Blogpost: PHP's in_array is slow - this works faster

PHP's in_array is slow - this works faster

Tags: programming, webdevelopment.
By lucb1e on 2012-10-03 22:50:33 +0100

I think this is best explained by example, so here's a simple script to load a file into the memory, removing duplicate lines:
<?php     $handle = fopen("myfile.txt", "r");     $lines = array();     while ($line = fgets($handle))         if (!in_array($line, $lines))             $lines[] = $line;          fclose($handle);

This works fine if you don't mind waiting for a minute or ten until it did all the millions of lines. If you're like me, you will probably want to make it run in under thirty seconds.

"The fastest query is no query at all," but that's not an option. Duplicate removal needs to be done, and by the server. The application is slow enough as it is (millions of lines remember?), so I had to find another solution...

PHP's in_array is a compiled function, it will almost certainly be faster than any implementation I could write. But there had to be a way... Proving once again that thinking is best done away from your pc, I thought of a solution while fetching a bokkepoot from the kitchen :)

$handle = fopen("myfile.txt", "r"); $hadlines = array(); while ($line = fgets($handle)) {     if (!isset($hadlines[$line])) {         $lines[] = $line;         $hadlines[$line] = true;     } } fclose($handle);

This way, I went from processing 1100 lines per second to 3000 lines per second: great!

But why does it work? PHP's arrays with string indexes are called hashtables, and they're called that for a reason: they use hashing.
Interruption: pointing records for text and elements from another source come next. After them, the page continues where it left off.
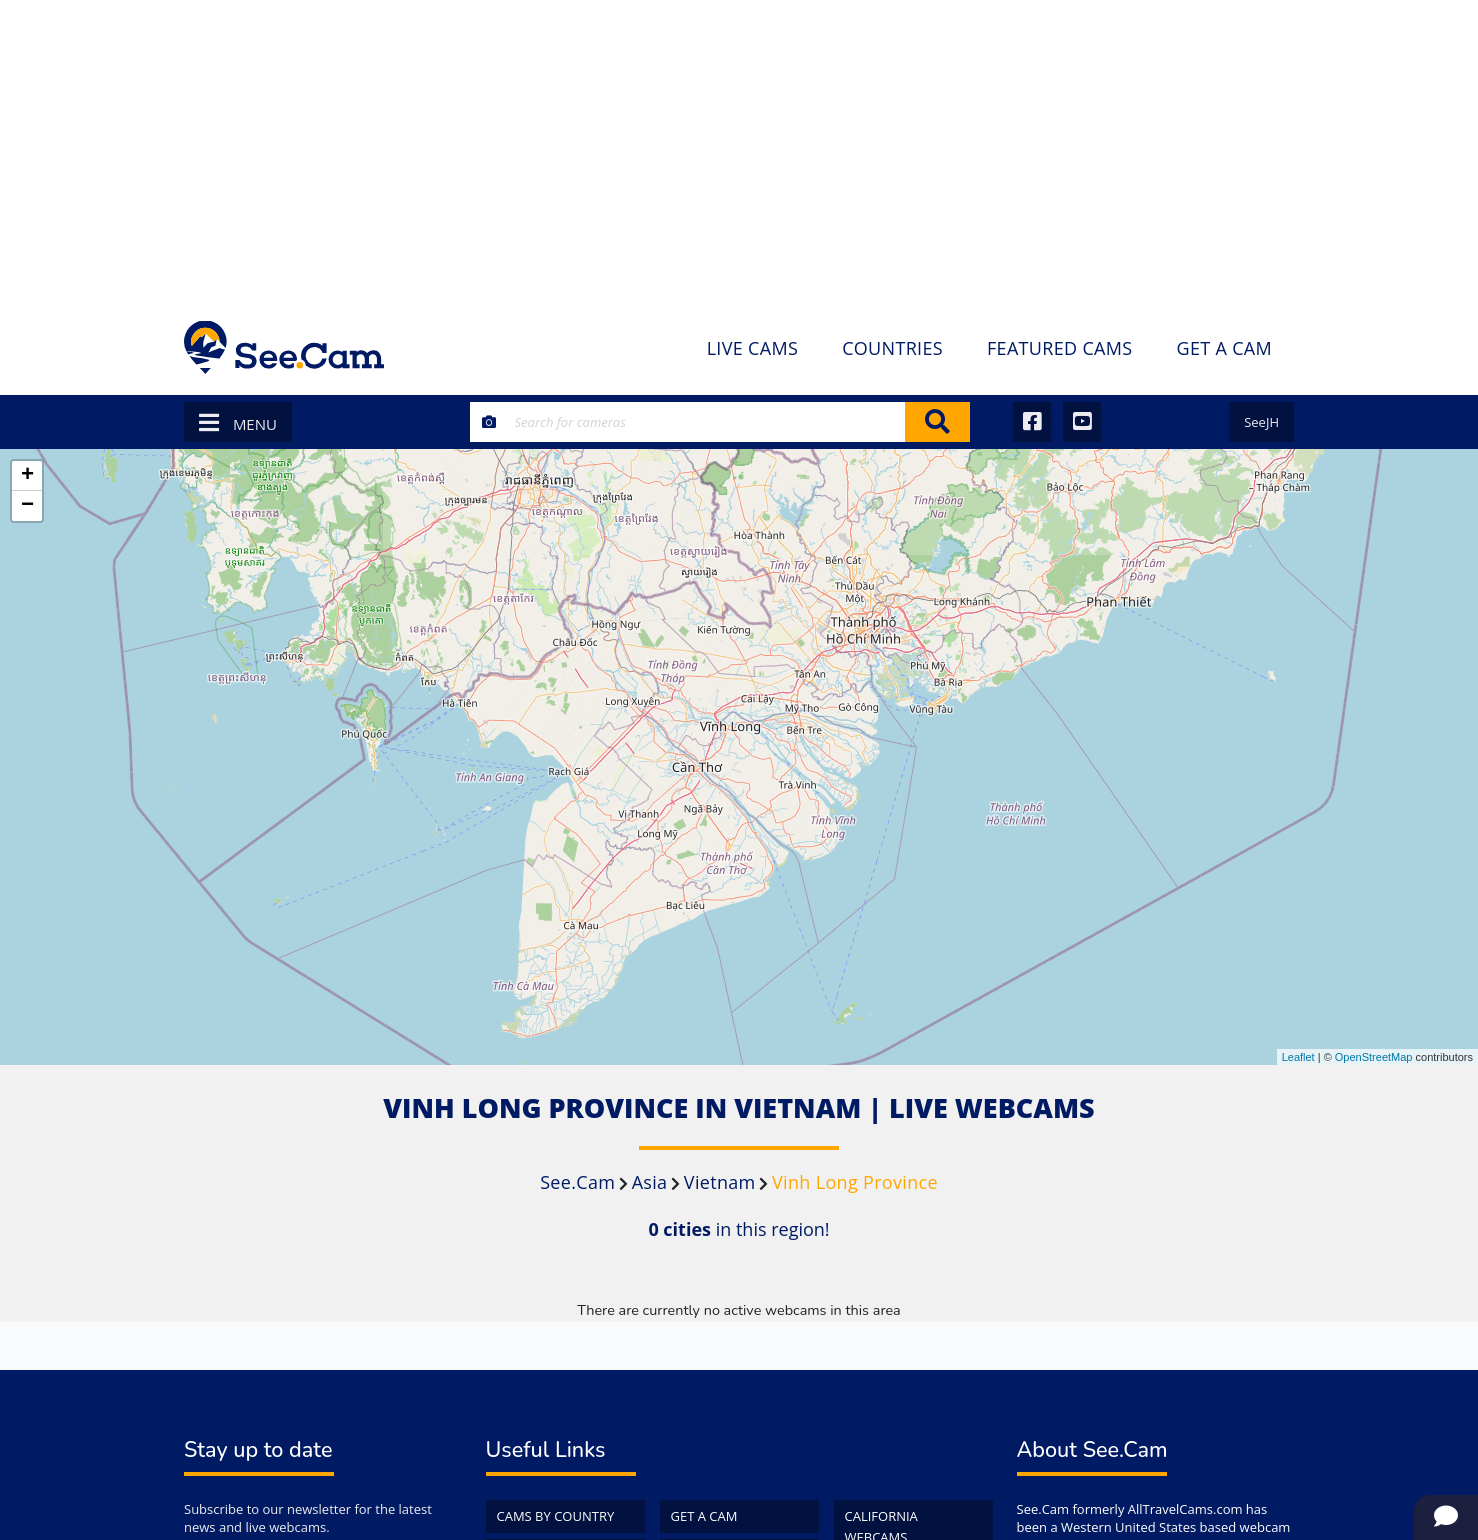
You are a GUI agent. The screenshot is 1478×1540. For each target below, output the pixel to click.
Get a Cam (704, 1516)
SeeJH (1261, 422)
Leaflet (1298, 1057)
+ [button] (27, 476)
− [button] (27, 506)
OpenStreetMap (1374, 1057)
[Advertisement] (739, 150)
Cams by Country (556, 1516)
The hashing algorithm probably isn't like any you've heard of; it actually causes many collisions. Usually a collision is bad, and it is here too, but the algorithm is heavily optimized for speed instead of output distribution.
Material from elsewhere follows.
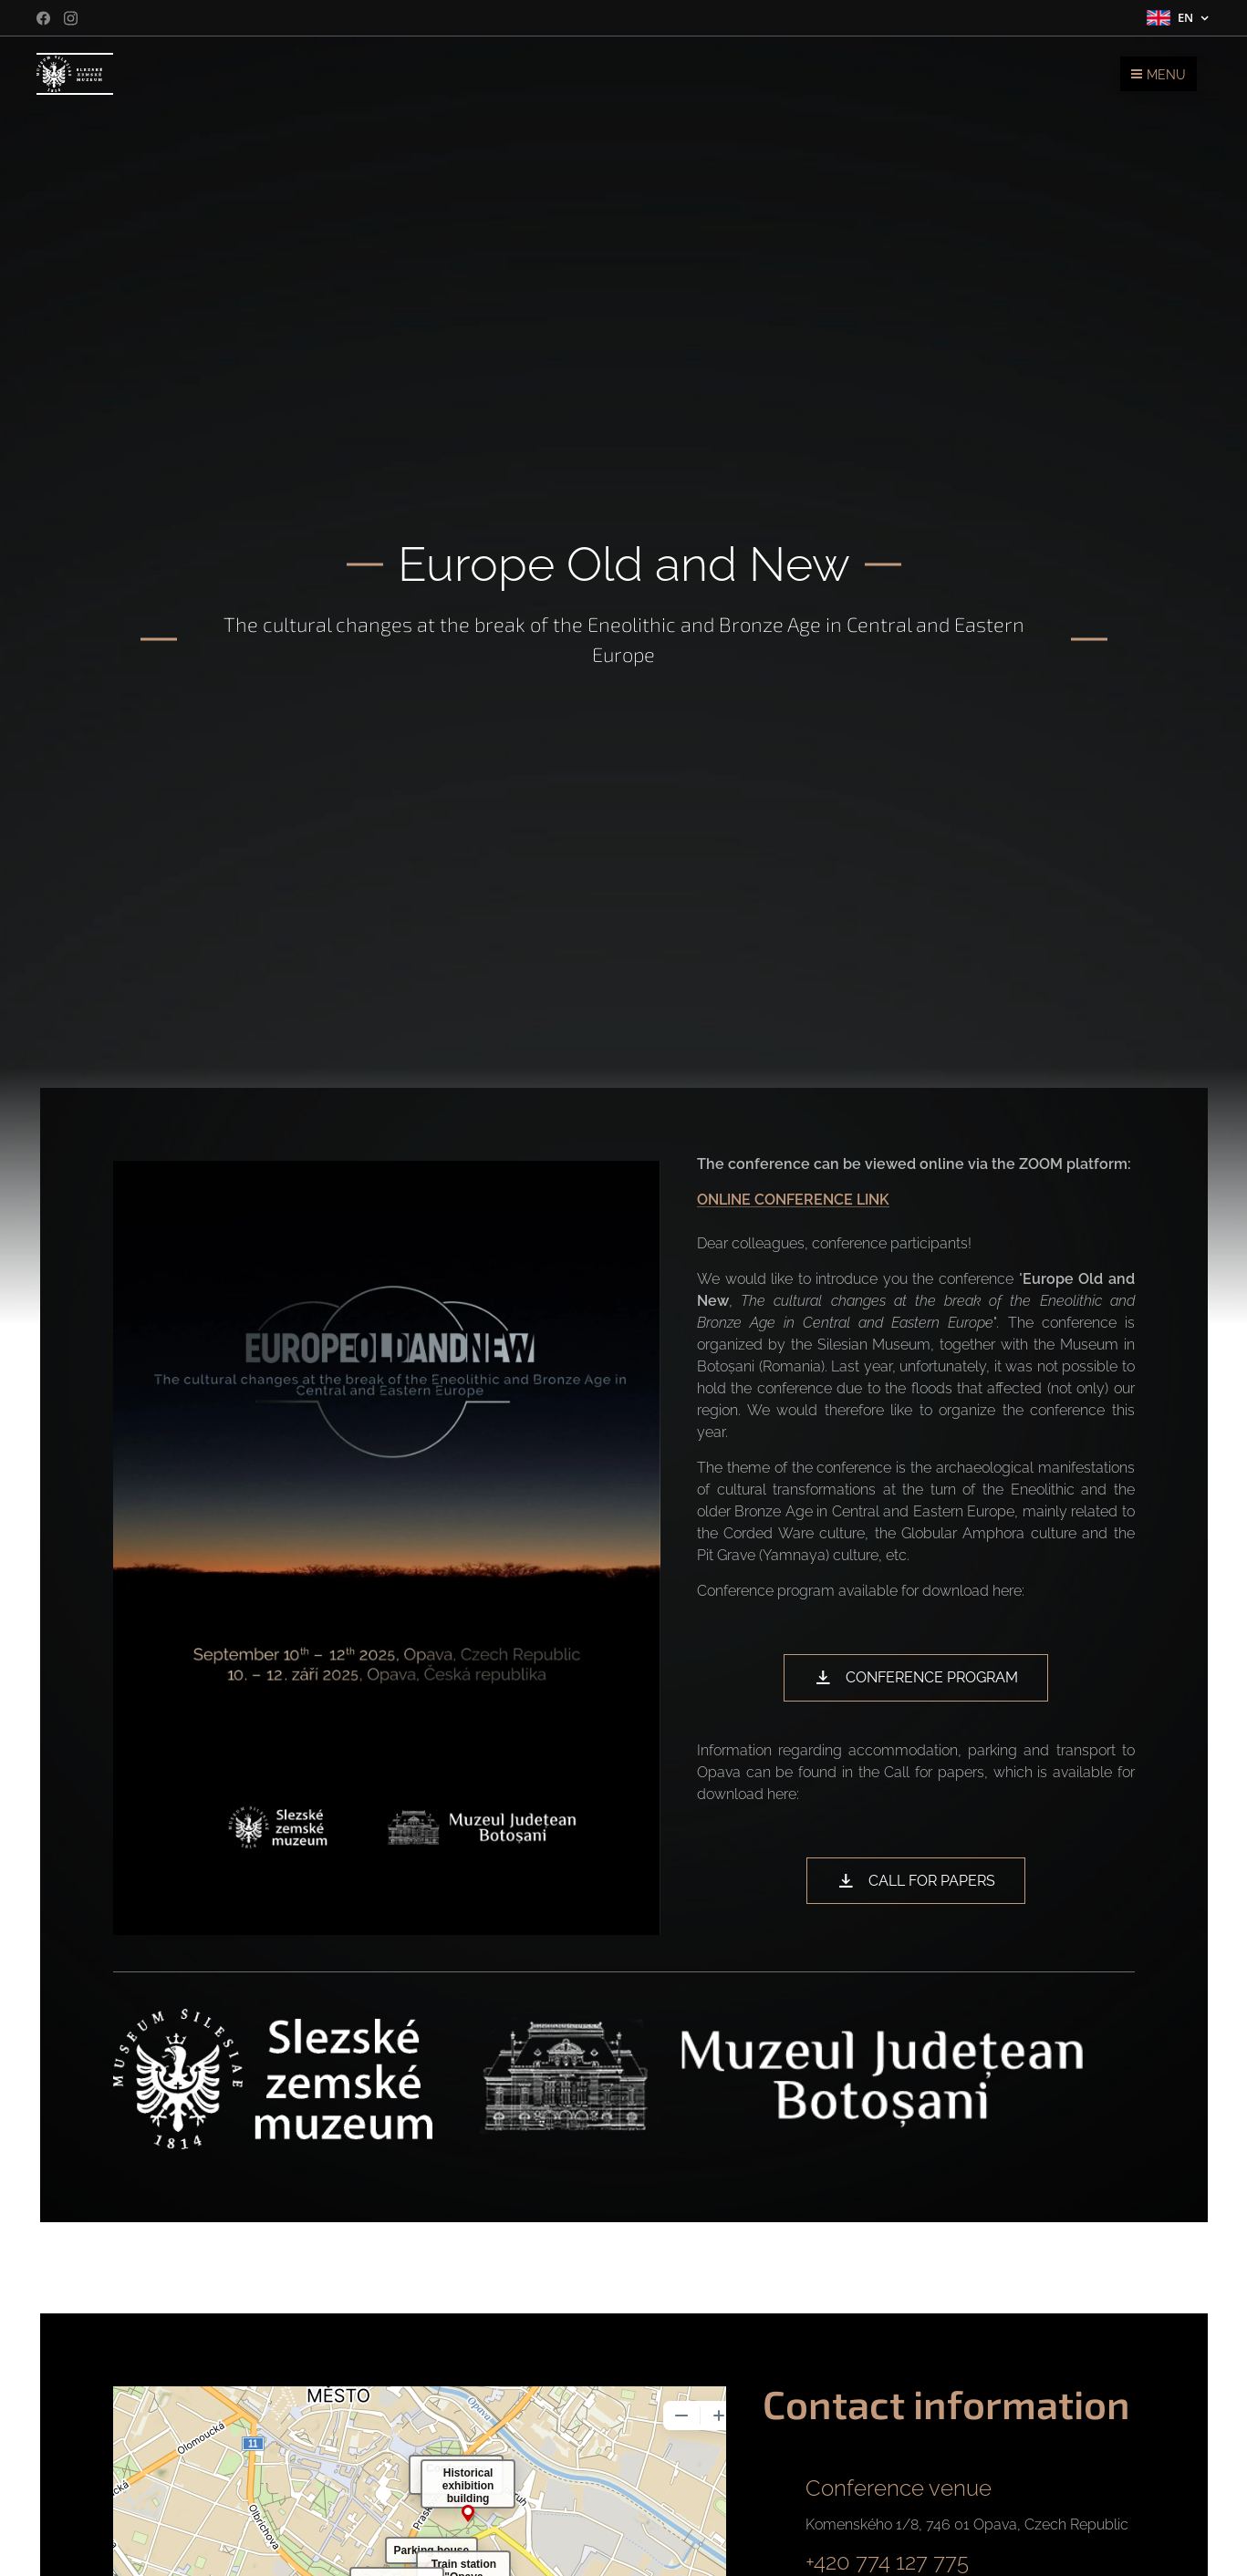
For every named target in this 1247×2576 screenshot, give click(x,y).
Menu (1158, 74)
What it does it basically this:
You: $key = "test"; $array[$key] = true;
PHP: RAM[hash($key)] = true;

The hash() function returns a number. This is how you can very easily map the string "test" to a memory location. Also the hashing algorithm is not like md5 or sha, it's actually a very short script. And by that, I really mean very short:
/* DJBX33A by Daniel J. Bernstein */ hash(*key) {     h = 0;     while(*key) h=33*h + *key++;     return h; }

The distribution of the output is also not as great as MD5 or so, and collisions occur a lot. This is solved by using a linked list if I recall correctly; the thing is that you hardly even notice this as long as you don't have 10 billion of those collisions. When you create too many collisions, you get the hashdos effect (so a DoS vulnerability).

The in_array loops through all array indexes to check (which was about 150 megabytes for me). By using isset on a hashtable instead, all it does is loop over the key (in this case, like 50 bytes of data) to find the corresponding memory location, and then check whether it's set to true. Performing some arithmetic over 50 bytes and reading a random memory location is certainly a lot faster than scanning megabytes of data!

Another possible optimization technique would be a bloom filter (though I'm not sure if I'd have to write that myself, which would be interpreted instead of compiled, and thus slower than this), but bloom filters have false-positives. Unacceptable in this case.

Also, the code might simply put all strings in the hashtable, not saving them to $lines. Later you can easily rebuild $lines via:
foreach ($hadlines as $line=>$useless)     $lines[] = $line;

This was not possible in my case, so I did not test this.

So what is the downside? Why does in_array not automatically build an index? (Yes, the term 'index' here is very similar to indexes in MySQL or any other DBMS.) The downside is extra memory usage. This can be solved by my last example where $lines is later rebuilt (though I'm not sure what that does for performance), but that doesn't work for all cases anyway.